Isothermal Titration Calorimetry (ITC) is a technique for understanding molecular interactions. This method measures the heat changes that occur when molecules bind together. It provides a comprehensive thermodynamic profile of the interaction without the need for labels or modifications to the molecules. It studies interactions directly in solution, mimicking physiological conditions. The technique is versatile, applicable across various molecular systems, from small drug candidates binding to large proteins to protein-protein interactions. Its ability to quantify binding events based on heat makes it a valuable tool in molecular science.
How ITC Works
An ITC instrument uses two identical cells: a reference cell and a sample cell, both maintained at a constant temperature within an insulated chamber. The reference cell contains buffer, while the sample cell holds a solution of the macromolecule, such as a protein. This setup ensures any temperature differences observed are due to binding.
A precise amount of a second molecule, the titrant, is incrementally injected into the sample cell. As the titrant binds to the macromolecule, heat is either absorbed (an endothermic reaction) or released (an exothermic reaction). This heat change causes a slight temperature difference between the sample and reference cells.
The calorimeter then measures the power required to return the sample cell to the same temperature as the reference cell. This power adjustment maintains the isothermal condition. The heat measured during each injection is directly proportional to the binding occurring between the two molecules.
As more titrant is added and the macromolecule becomes saturated, less heat is generated or absorbed with subsequent injections. Plotting the heat change per injection against the cumulative amount of titrant added generates a binding isotherm. This curve, representing heat flow, serves as raw data for extracting quantitative information about the molecular interaction.
What ITC Reveals
ITC experiments yield several quantitative parameters that offer insights into molecular interactions. One primary output is the binding affinity, often expressed as the dissociation constant (Kd). A lower Kd value signifies a stronger interaction, meaning they bind tightly and dissociate less readily.
The technique also determines the stoichiometry (n) of the binding reaction. This value indicates the ratio at which molecules interact, for example, one drug molecule binding to one protein active site. This ratio is important for characterizing the molecular complex.
Beyond affinity and stoichiometry, ITC provides a thermodynamic profile of the binding event, including the enthalpy change (ΔH) and entropy change (ΔS). The enthalpy change reflects the heat absorbed or released during binding, revealing types of bonds formed or broken, like hydrogen bonds or van der Waals interactions. A negative ΔH indicates an exothermic reaction (heat released), while a positive ΔH indicates an endothermic reaction (heat absorbed).

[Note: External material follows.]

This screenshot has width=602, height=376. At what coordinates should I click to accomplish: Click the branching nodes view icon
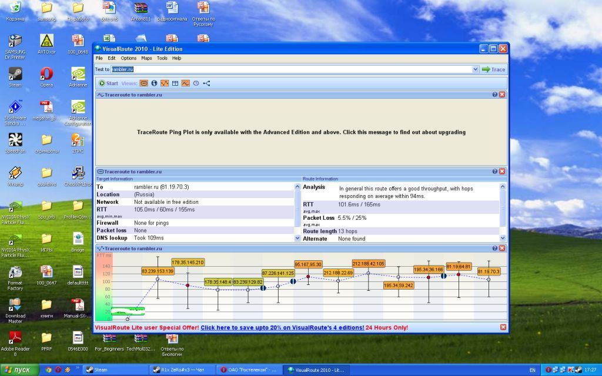206,83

The entropy change (ΔS) describes the change in disorder upon binding. An increase in entropy (positive ΔS) can indicate the release of ordered water molecules or conformational changes that increase molecular flexibility. Together, these thermodynamic parameters reveal the underlying forces driving the molecular interaction, providing a picture beyond just binding strength.
Applications of ITC
Isothermal Titration Calorimetry applies across scientific disciplines, especially for molecular recognition. In drug discovery, ITC identifies drug candidates by quantifying their binding to disease-related proteins. It also optimizes lead compounds, refining chemical structures for improved binding.
The technique studies protein-ligand interactions, including how proteins interact with small molecules, ions, or other proteins. This elucidates biological pathways and mechanisms. ITC also investigates enzyme kinetics, providing binding information for substrates or inhibitors, valuable for understanding catalytic mechanisms and designing modulators.
ITC studies nucleic acid interactions, such as DNA or RNA with proteins, small molecules, or other strands. This aids understanding gene regulation and genetic material function. The method also extends to materials science and biophysics, characterizing interactions relevant to biomaterials, nanoparticle binding, or other biophysical systems.